Mr Brearley (below) told Mr Shapps: "Protecting consumers is our primary objective – and our expectations are that suppliers treat customers fairly. They must take into consideration any vulnerable circumstances when supporting consumers who are struggling to pay their bills, when progressing through debt pathways and considering installing or switching to a PPM."


He said despite past action there had been continued reports of suppliers "not going far enough to support and protect consumers in vulnerable circumstances. Therefore, we are taking further action".

Meanwhile the National Grid asked coal-fired power stations to warm up yesterday for the third time this week to help keep the lights on if supplies become "tight" as cold weather across the UK continues.

Two units owned by the energy company Drax, in Yorkshire, and one at West Burton, in Nottinghamshire, were asked to start up just before midnight on Wednesday. The West Burton unit was stood down at 5:13am, but the Drax units have continued to fire up, according to notifications sent to the industry.

It comes amid fears the UK could be plunged into darkness as part of an emergency plan in which National Grid implements organised blackouts in an “unlikely worst-case scenario” during January and February as temperatures drop.

The National Grid is expected to pay just over £3m to suppliers for the service over Monday and Tuesday, with about £850,000 on the first day, and £2.1m for the longer session on Tuesday.

Dhara Vyas, deputy chief executive at trade organization Energy UK warned that energy debt was only likely to grow.


 “Suppliers have increased the support they provide to customers over the winter through millions of pounds of direct financial assistance as well as offering payment holidays, restructured payment plans and emergency credit while also partnering with charities and consumer advice groups to further support customers in need.

“The increase in energy bills over the past year and the wider cost of living crisis means there are more customers needing more help than ever before and despite the Government-backed support schemes, the fundamental problem is that millions of people are still struggling to afford their bills – and that is a bigger issue than our sector can resolve.

“Although there are some indications that bills may start to fall later in the year, they will still be far higher than what they were just over a year ago and we believe the Government needs to look again at its plans to reduce the support available – for example, by keeping the Energy Price Guarantee at its current level rather than increasing it in April. "Suppliers are already required to have exhausted all other options before installing a prepayment meter by warrant...

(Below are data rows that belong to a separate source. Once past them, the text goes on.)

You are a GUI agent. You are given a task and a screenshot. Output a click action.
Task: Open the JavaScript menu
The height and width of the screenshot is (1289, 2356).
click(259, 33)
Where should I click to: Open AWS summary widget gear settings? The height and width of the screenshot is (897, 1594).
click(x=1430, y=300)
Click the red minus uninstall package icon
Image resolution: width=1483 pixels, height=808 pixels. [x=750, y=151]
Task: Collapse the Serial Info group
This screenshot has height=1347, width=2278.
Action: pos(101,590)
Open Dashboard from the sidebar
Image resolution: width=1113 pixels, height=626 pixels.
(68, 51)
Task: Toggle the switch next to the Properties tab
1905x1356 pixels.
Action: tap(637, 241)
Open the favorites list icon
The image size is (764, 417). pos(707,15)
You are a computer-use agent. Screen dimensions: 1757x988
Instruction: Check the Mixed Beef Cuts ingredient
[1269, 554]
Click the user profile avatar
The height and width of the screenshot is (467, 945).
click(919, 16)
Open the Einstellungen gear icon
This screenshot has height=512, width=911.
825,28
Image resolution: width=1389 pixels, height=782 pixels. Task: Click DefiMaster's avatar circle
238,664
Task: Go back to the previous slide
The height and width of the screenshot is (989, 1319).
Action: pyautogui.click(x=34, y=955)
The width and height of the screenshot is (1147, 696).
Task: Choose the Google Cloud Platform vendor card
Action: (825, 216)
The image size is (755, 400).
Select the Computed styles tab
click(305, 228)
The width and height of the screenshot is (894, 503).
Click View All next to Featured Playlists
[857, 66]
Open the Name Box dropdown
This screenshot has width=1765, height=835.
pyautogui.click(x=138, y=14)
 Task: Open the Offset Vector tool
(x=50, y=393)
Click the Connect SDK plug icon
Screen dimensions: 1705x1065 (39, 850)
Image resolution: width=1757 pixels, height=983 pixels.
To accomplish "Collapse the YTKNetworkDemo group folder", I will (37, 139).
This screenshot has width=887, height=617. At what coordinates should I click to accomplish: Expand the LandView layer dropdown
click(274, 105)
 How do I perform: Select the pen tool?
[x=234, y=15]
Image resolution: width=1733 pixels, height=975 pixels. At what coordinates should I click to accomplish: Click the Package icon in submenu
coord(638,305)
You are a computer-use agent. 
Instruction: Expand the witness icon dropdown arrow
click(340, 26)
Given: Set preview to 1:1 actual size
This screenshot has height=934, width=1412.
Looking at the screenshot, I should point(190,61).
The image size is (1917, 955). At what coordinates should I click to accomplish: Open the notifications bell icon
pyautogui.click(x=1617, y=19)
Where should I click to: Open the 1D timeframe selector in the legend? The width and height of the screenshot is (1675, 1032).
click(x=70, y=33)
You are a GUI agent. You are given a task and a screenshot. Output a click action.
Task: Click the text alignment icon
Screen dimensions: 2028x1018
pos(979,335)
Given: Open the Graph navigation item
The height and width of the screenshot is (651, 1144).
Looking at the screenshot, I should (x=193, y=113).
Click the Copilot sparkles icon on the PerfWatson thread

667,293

“Suppliers also have a duty to manage debt and to try and prevent customers falling further into arrears. If the option to install a prepayment meter - after exhausting other options - is removed, then it needs to be acknowledged that this will lead to a further increase in bad debt, which – as Ofgem has said - has already been rising steeply and is ultimately recouped from customer bills.

“We have been discussing energy suppliers’ growing concerns about customer debt with Ministers, the regulator and consumer groups. We will continue to work with them to see what more can be done do to support vulnerable customers.”

A Scottish Government spokesman said: "We remain concerned at the cost of living crisis which is causing financial struggles and debt for households, with Brexit only deepening the economic damage.

“This is why the Scottish Government has allocated almost £3 billion in this financial year for a range of measures which will help mitigate the impacts of the cost of living crisis on households. This includes £1 billion in support only available in Scotland, including the Scottish Child Payment and Child Winter Heating Assistance.

“We have also doubled our fuel insecurity fund to £20 million, and support free debt and welfare advice services through £12.5 million to ensure people are able to access the advice, information and support they need to maximise their incomes and to get help with debt."